Dataset entries:

------

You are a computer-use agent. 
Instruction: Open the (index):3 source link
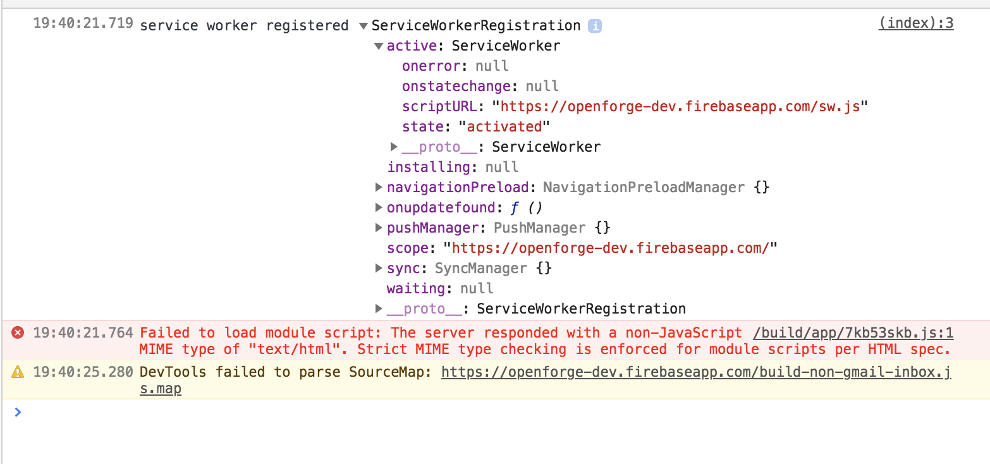click(915, 23)
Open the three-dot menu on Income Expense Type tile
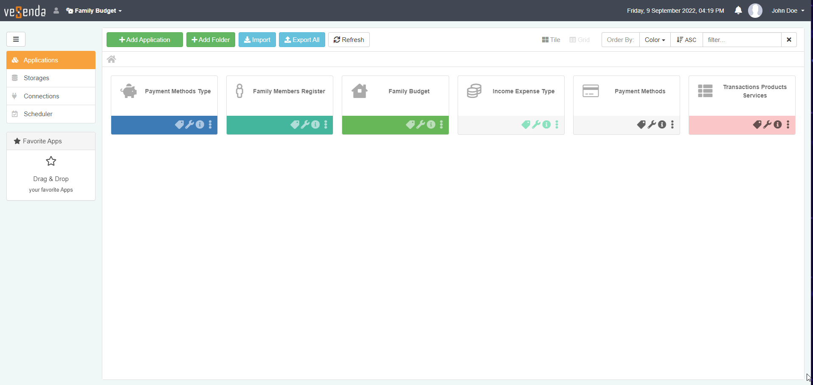 coord(557,125)
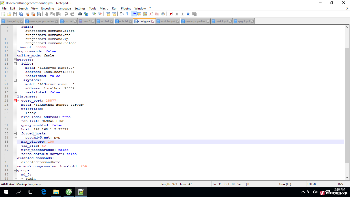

------

◆ Prompt: The answer must be an exact copy of the lines from the one with "Instruction: Open the (index):3 source link" through the final line above, both ends included, and nothing else; pictures stay out.

◆ Your response:
Instruction: Open the (index):3 source link
click(915, 23)
Open the three-dot menu on Income Expense Type tile
 coord(557,125)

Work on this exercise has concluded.